年に数回の舞台に立つも、自分のイメージとは程遠い現状。

特に演出家からのダメ出し(指導)は、いつもこれ。

「もっと、感情を感じて!」

 

ええっ?? 私、感じてるんですけど・・・これでも足りない??

さらに心のエンジンをふかして、頑張ってみるものの、
そうすればするほど、「違う!」と言われる。

どうしたらいいのか・・・

 

こんな悩みを抱えながら、様々な演技の指導を受けながら、
上京してから、あっという間の5年。

 

そんな私に一回目の転機が訪れます。

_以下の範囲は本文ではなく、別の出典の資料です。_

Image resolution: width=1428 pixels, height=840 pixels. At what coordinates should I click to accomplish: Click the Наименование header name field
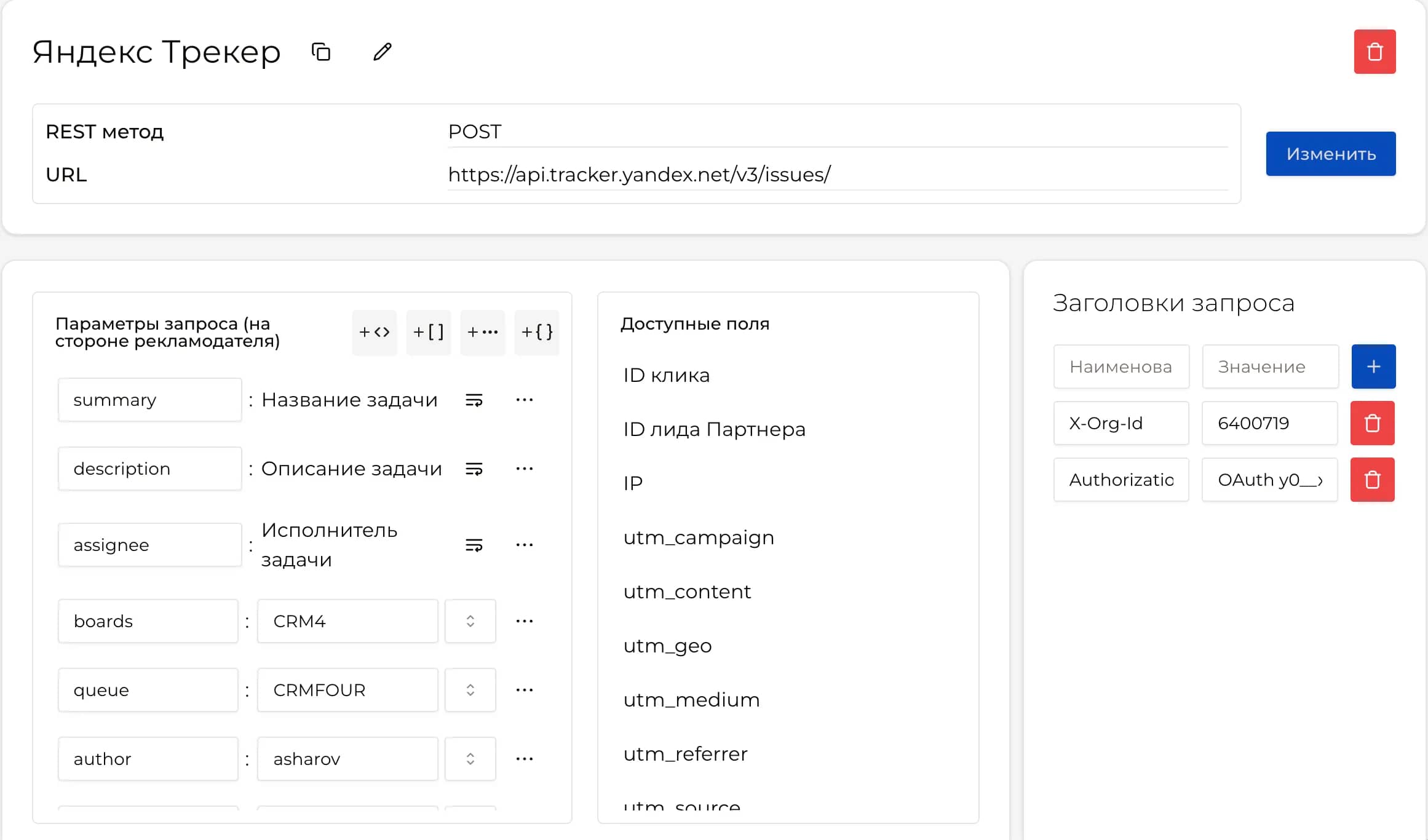(1121, 367)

それは、
演技に心理学を取り入れたレッスンでした。

ある日の小さな広告記事に載っていた「演技に心理学を取り入れたレッスン」

キャッチコピーを目にした私は、「これだ!」と直感し、
稽古場見学に出かけました。
そして、そこで体験したワークに衝撃を受けたのです。

 

参加者の一人に指名された私。「歩み寄りのワーク」というもの。

「ただそこに立っていて、相手の目を見つめていればいいから」

そう指示されたままに、少し距離を置いた場所に参加者の男性と向き合いました。

音楽が流れ、男性は少しずつ私に近づいてきます。
私は彼の目を見ているだけ。

それはとても不思議な感覚・・・相手の目を見ていると、
決して相手は表情を変えているわけではないのに、
戸惑っているような、怖がっているような・・・
そんなふうに男性が私の目には映ってくるのです。

私の心はザワザワしてきました。
目の前の相手は私より年上の大人なのに、
どうしてか5歳くらいの子どもに見えてきたのです。

彼が近づいてくるにしたがって、私の心の声がこんなふうにつぶやきました。

ああ、抱きしめてあげたい!

彼をすごく応援したくなってきたのです。

そして、彼が私の目の前にたどり着いた瞬間、同時に
私たちはお互いを抱きしめ合ったのです。

なぜかわかりません・・・ただ静かに涙が流れました。
穏やかな、優しい涙。

その瞬間、私思ったんです。私がやりたい芝居はこれなんだ!って。

 

その日から、自分の中にある微細な感情に出会う旅に出るのです。